Starting with the line with "Where should I" and going on through the line with "pos(957,242)", write out those entries again with "bold" replaced by "italic" and nothing else changed. Leave the pictures out.

-- Items --
:::

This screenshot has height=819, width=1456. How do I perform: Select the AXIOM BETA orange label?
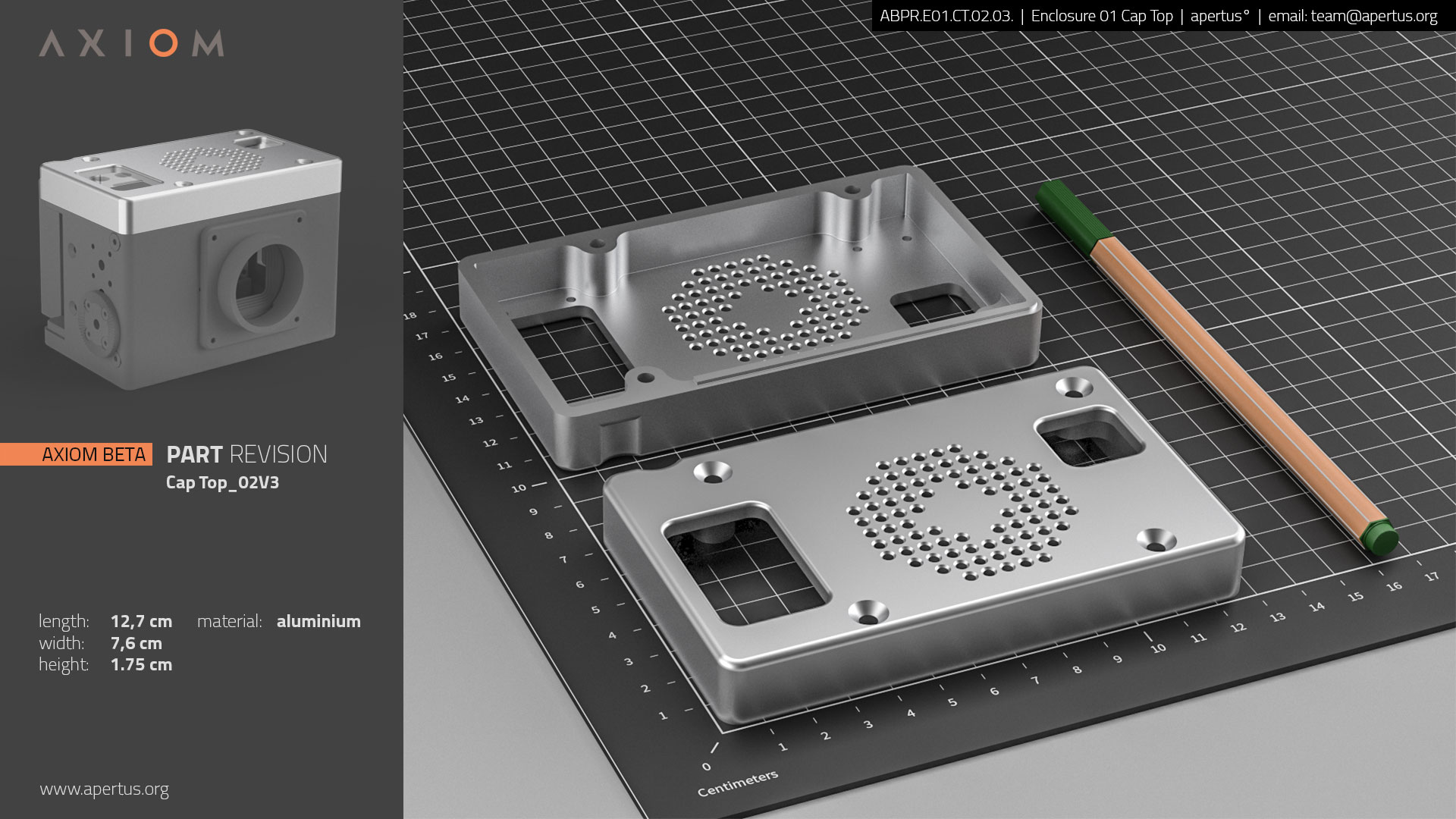pos(76,454)
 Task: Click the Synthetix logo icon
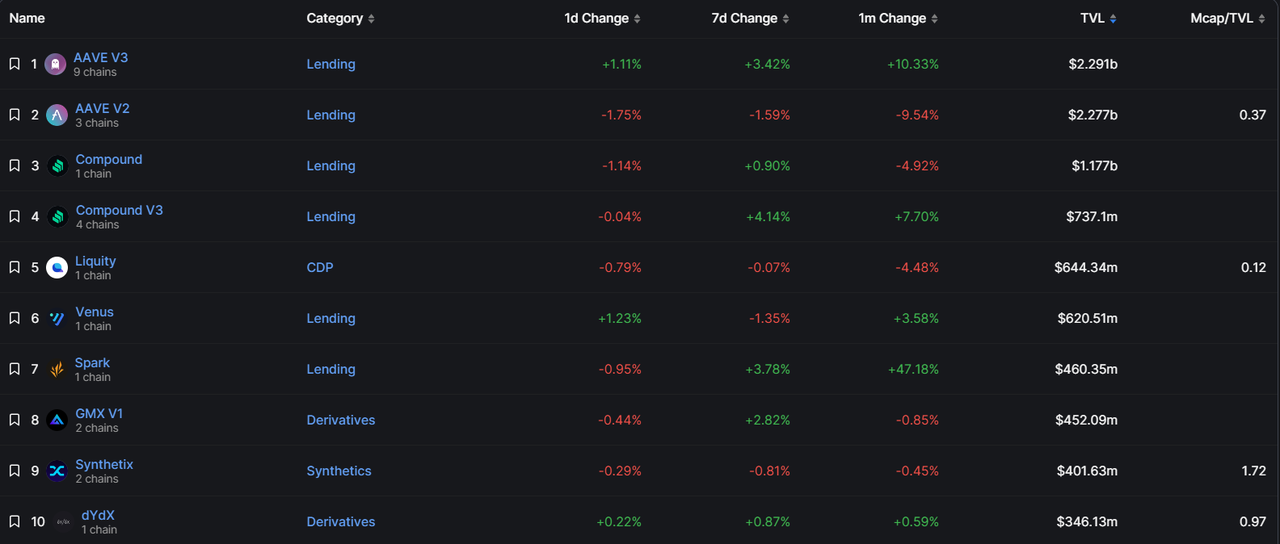pyautogui.click(x=57, y=471)
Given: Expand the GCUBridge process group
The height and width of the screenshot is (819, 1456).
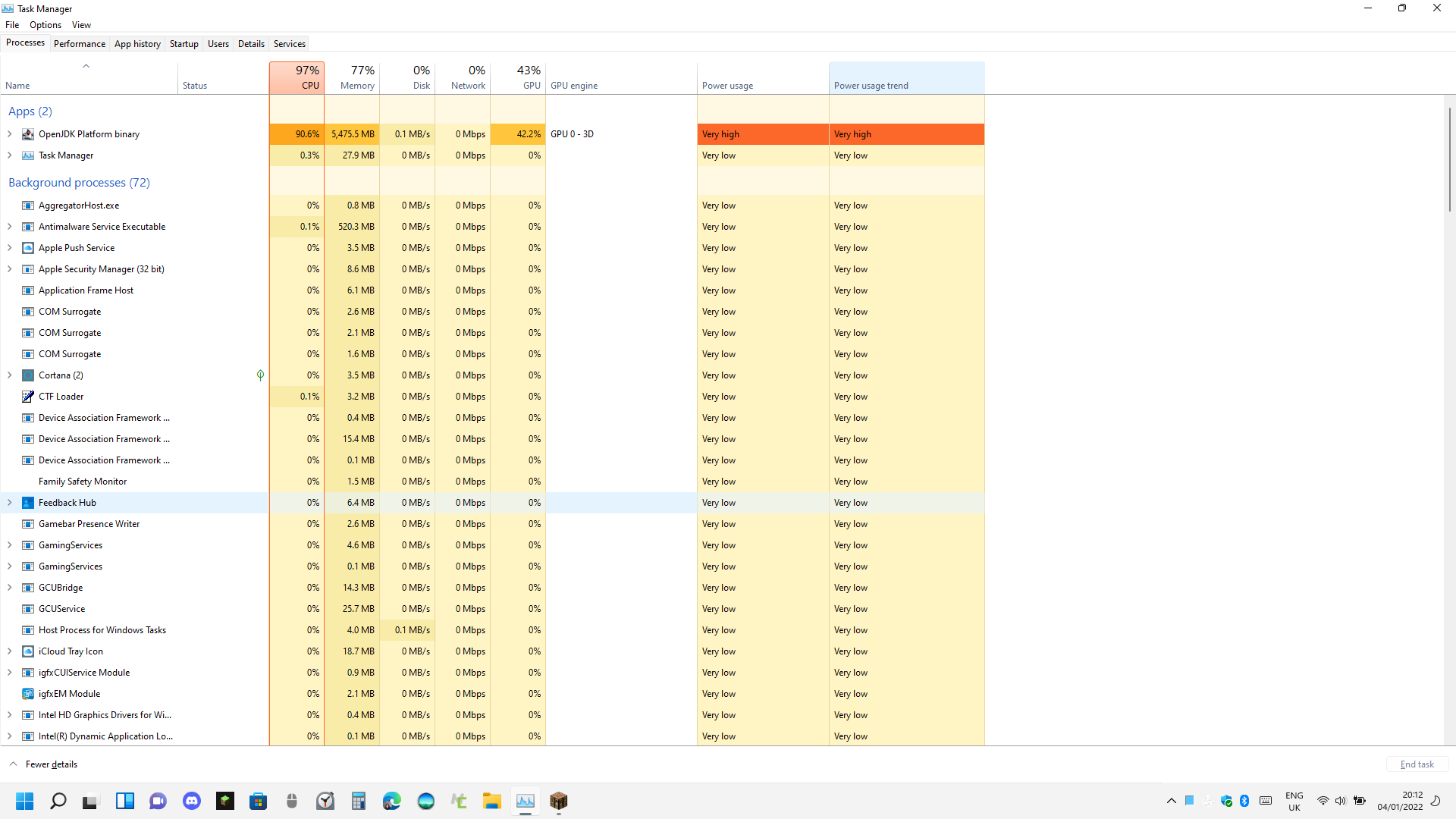Looking at the screenshot, I should coord(10,588).
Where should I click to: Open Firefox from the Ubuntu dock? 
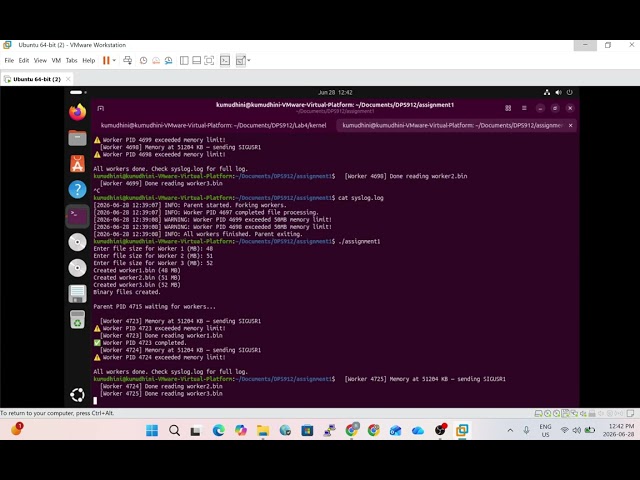[x=78, y=112]
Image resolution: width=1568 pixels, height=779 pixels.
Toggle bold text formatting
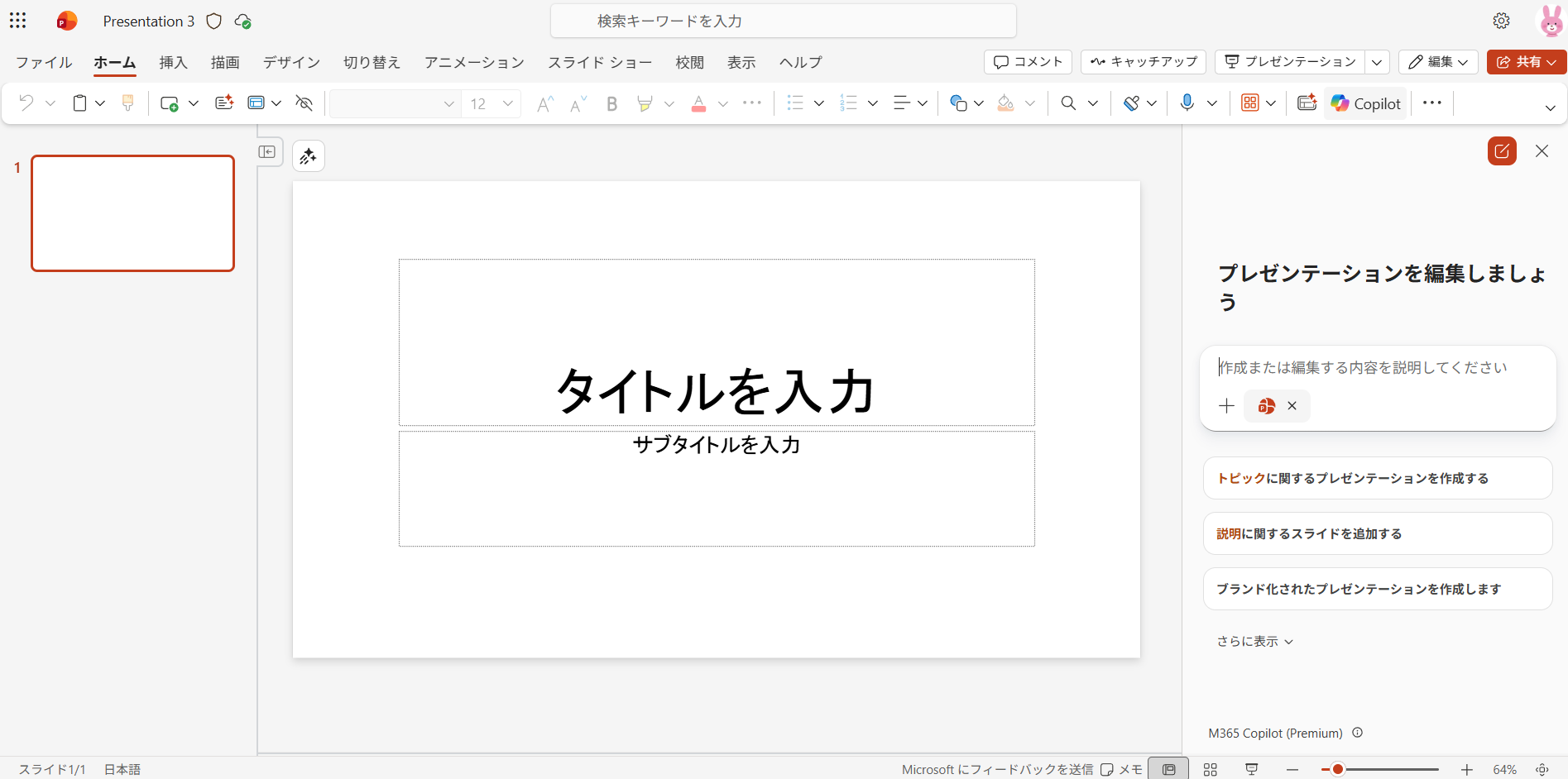[611, 103]
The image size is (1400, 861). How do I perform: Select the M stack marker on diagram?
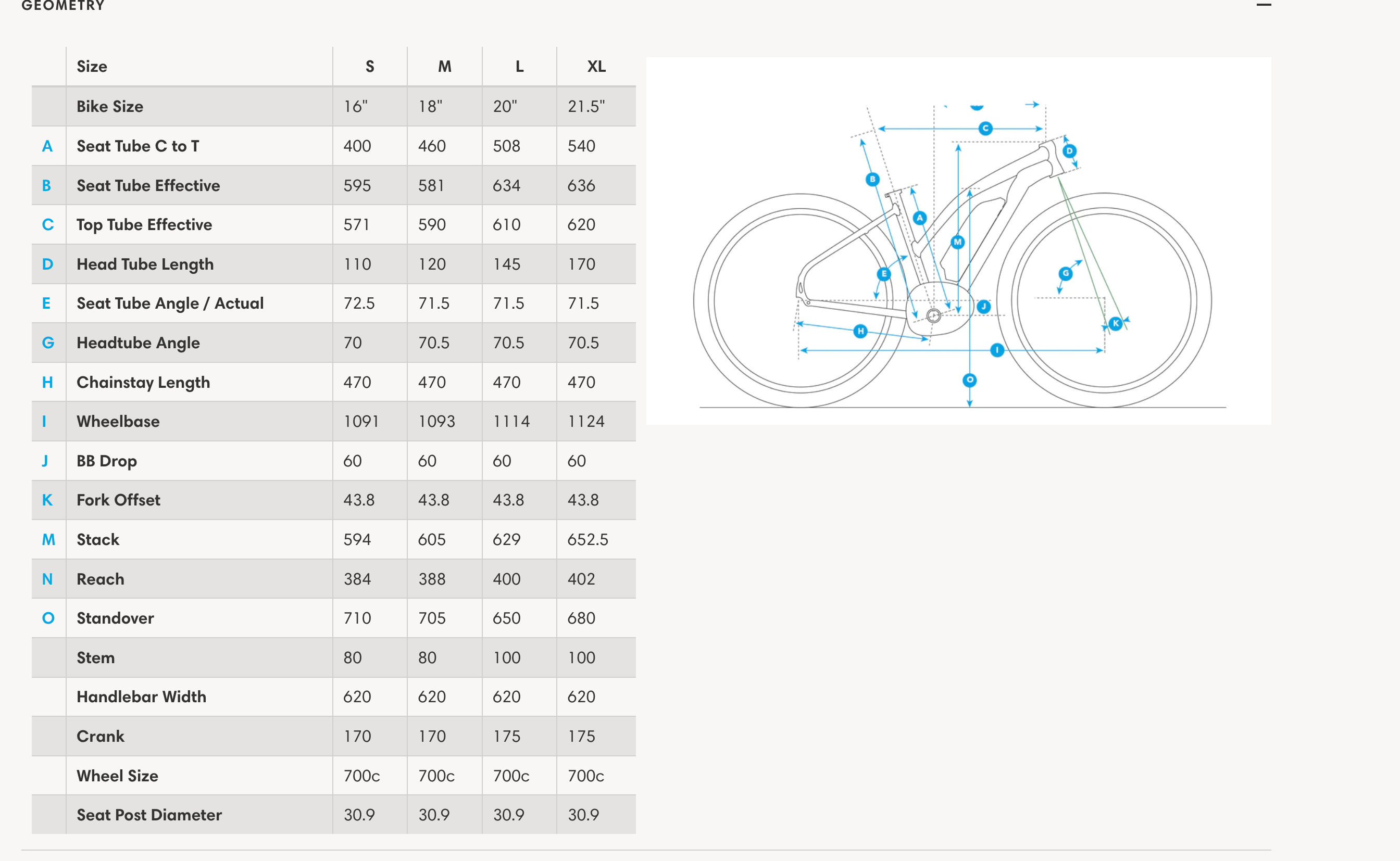pos(957,242)
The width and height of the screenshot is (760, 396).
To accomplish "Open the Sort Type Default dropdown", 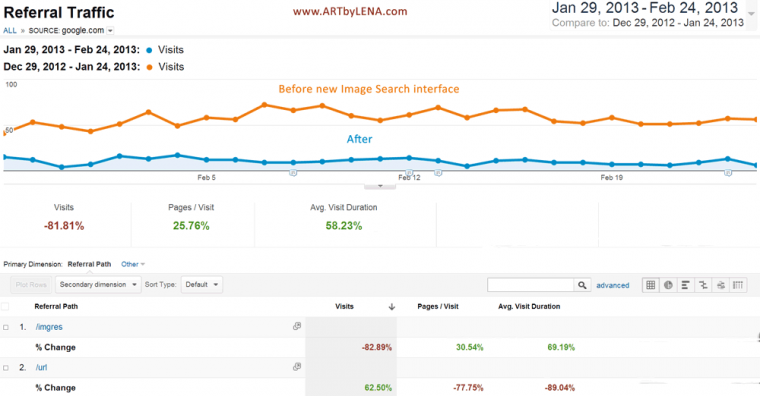I will pos(202,285).
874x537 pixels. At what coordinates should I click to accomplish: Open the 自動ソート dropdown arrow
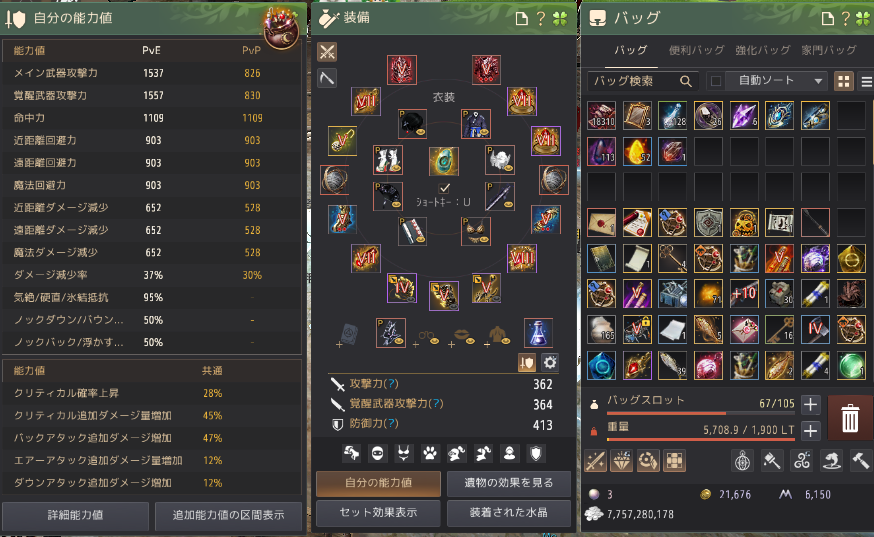click(x=818, y=81)
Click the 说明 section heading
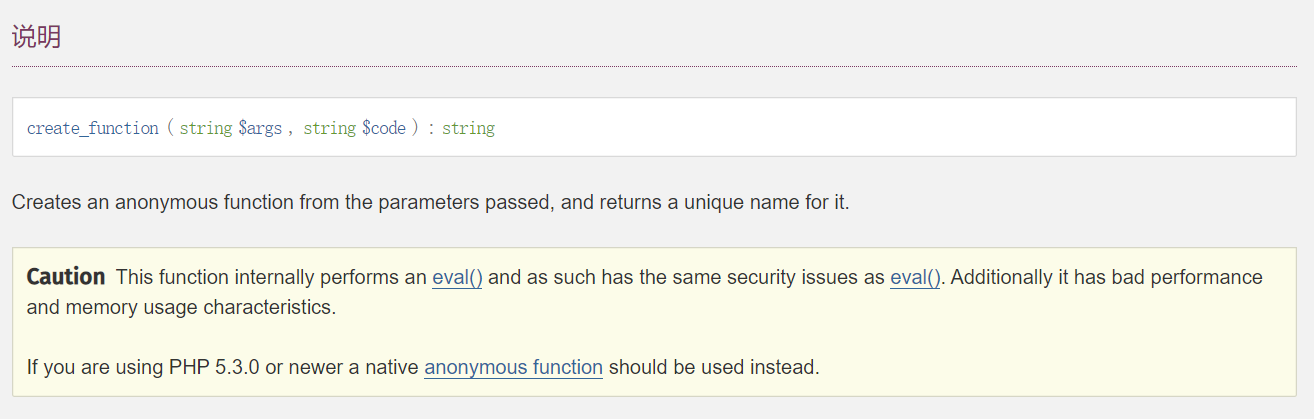This screenshot has height=419, width=1314. pyautogui.click(x=37, y=37)
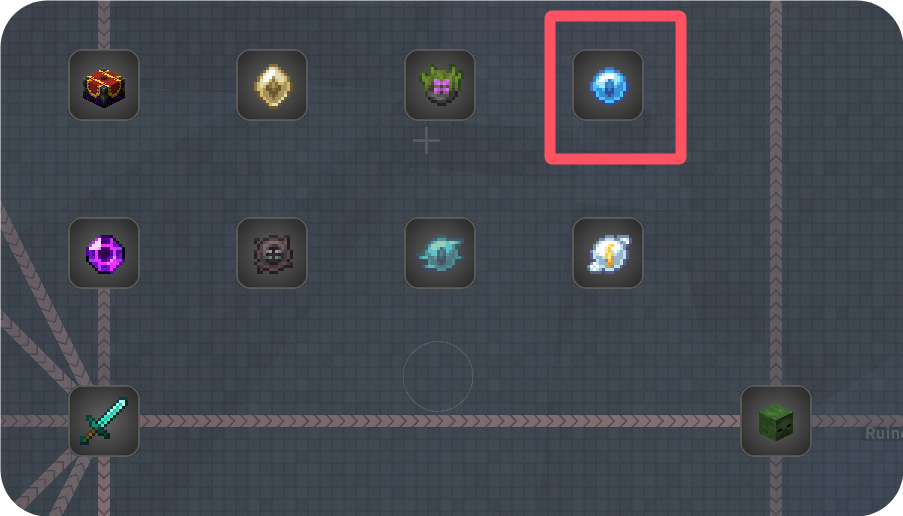Open the white cloud lightning bolt node
903x516 pixels.
[x=608, y=253]
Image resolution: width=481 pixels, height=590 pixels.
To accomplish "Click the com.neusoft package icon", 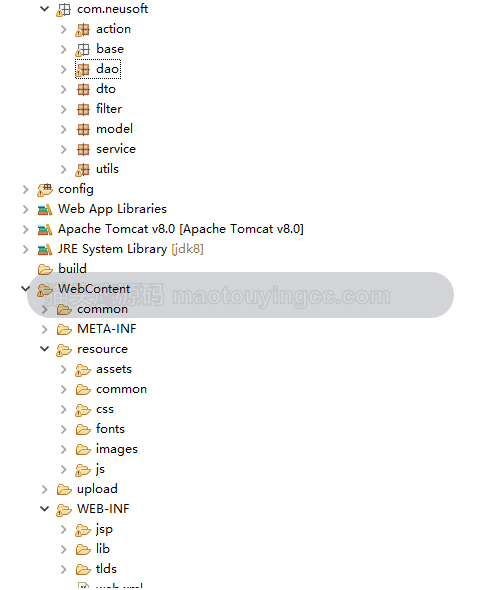I will [64, 10].
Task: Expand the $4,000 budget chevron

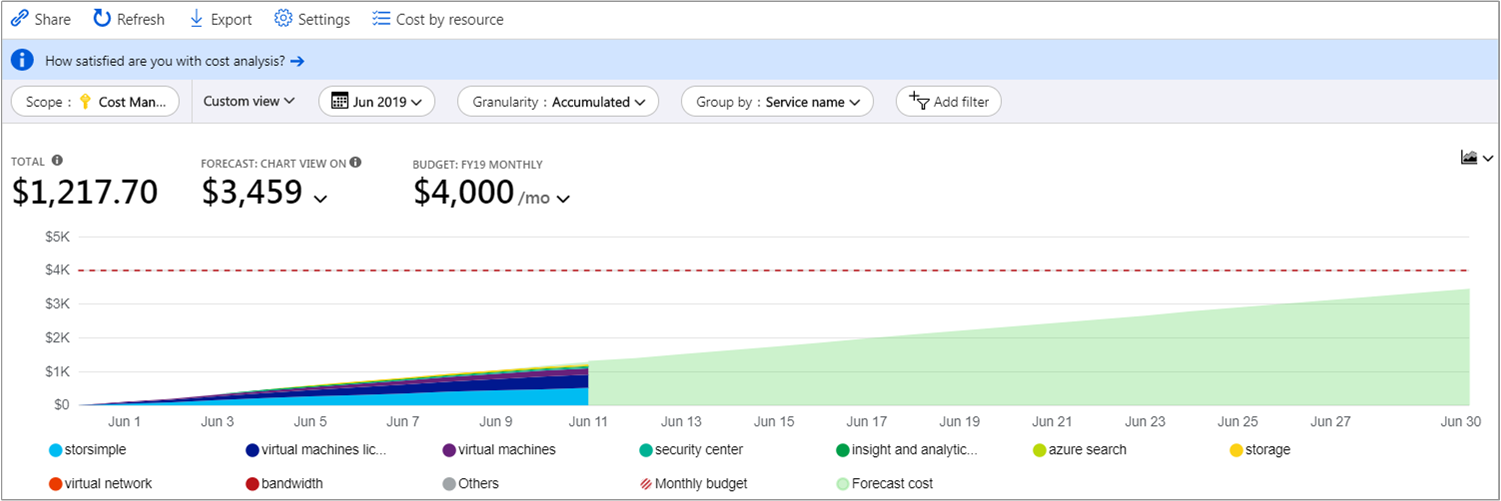Action: pyautogui.click(x=564, y=198)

:::

-- The answer --
Where should I click to: Open Firefox from the Ubuntu dock? 
[x=78, y=112]
Image resolution: width=1568 pixels, height=779 pixels.
Toggle italic text formatting
[611, 103]
The image size is (1400, 861). How do I perform: Select the M stack marker on diagram?
pos(957,242)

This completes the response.